I think that this post gets off slightly on the wrong foot with this analysis:

There are ~2 million Crohn’s disease sufferers worldwide, and many use immunomodulatory injections (such as adalimumab which costs ~50K$ USD/year) to reduce inflammation and symptoms. A back of the envelope calculation suggests this would have a direct economic impact of 50K$ x 2M = ~100B$ USD/year.

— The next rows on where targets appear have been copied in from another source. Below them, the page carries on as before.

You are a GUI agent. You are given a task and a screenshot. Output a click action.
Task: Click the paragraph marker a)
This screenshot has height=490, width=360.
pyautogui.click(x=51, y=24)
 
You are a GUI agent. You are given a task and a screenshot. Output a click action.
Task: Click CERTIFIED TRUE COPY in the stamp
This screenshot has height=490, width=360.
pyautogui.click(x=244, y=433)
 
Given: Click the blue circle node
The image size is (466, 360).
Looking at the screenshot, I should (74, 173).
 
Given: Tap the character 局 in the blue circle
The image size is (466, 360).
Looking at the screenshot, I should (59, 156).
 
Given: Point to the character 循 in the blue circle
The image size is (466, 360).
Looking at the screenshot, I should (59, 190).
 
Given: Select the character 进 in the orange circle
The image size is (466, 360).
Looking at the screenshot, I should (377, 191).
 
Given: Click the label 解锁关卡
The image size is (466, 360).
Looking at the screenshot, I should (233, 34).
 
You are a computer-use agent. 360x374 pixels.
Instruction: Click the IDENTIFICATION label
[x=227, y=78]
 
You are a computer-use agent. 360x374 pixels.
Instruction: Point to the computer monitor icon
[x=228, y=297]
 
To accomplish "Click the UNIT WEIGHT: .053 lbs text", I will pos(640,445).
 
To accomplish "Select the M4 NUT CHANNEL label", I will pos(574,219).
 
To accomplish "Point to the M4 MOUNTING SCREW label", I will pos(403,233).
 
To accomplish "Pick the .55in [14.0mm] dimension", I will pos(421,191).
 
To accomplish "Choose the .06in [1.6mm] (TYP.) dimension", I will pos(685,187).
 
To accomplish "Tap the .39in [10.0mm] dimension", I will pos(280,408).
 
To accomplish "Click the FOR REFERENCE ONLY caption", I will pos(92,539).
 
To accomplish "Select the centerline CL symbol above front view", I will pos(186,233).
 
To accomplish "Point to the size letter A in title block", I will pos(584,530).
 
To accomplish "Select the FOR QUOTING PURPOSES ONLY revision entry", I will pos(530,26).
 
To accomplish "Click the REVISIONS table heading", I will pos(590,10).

The back-of-the-envelope calculation assumes that the drugs reach every person with the disease, that all of those people were already using the expensive injections (I assume the drug wouldn't be as useful to people who've already had stomach surgery, but maybe it would be?), and that the drugs will replace the expensive injections entirely. The analysis also ignores the cost of getting the drug to patients worldwide (including getting past each country's equivalent of the FDA) and the chance that it might not be approved in some countries.

Of course, if a cure can really be developed and marketed for a cost in, say, the tens-of-millions-of-dollars range, this would still be a very good opportunity for impact. But the oversimplified impact calculation looks a bit like "gilding the lily" (trying to exaggerate the benefits of something that, even with a more realistic calculation, still looks good).

On the other hand, a true "cure" would also bring benefits to all future sufferers of Crohn's, so in another sense, the impact calculation may be somewhat understated. I'd love to see a more comprehensive analysis at some point, as Zeke suggested.

Hi Zeke, I would have liked to do a more detailed analysis of impact, but QALY/WALYs are not my expertise, and I would have made many mistakes. This analysis would be very valuable, both for the narrow scope (Crohn's disease), and the full potential scope of the project (the other diseases shown in bold). Crohn's affects young adults for life. Total worldwide prevalence is not know precisely due to poor monitoring in many countries. Many studies report Crohn's and ulcerative colitis prevalence combined.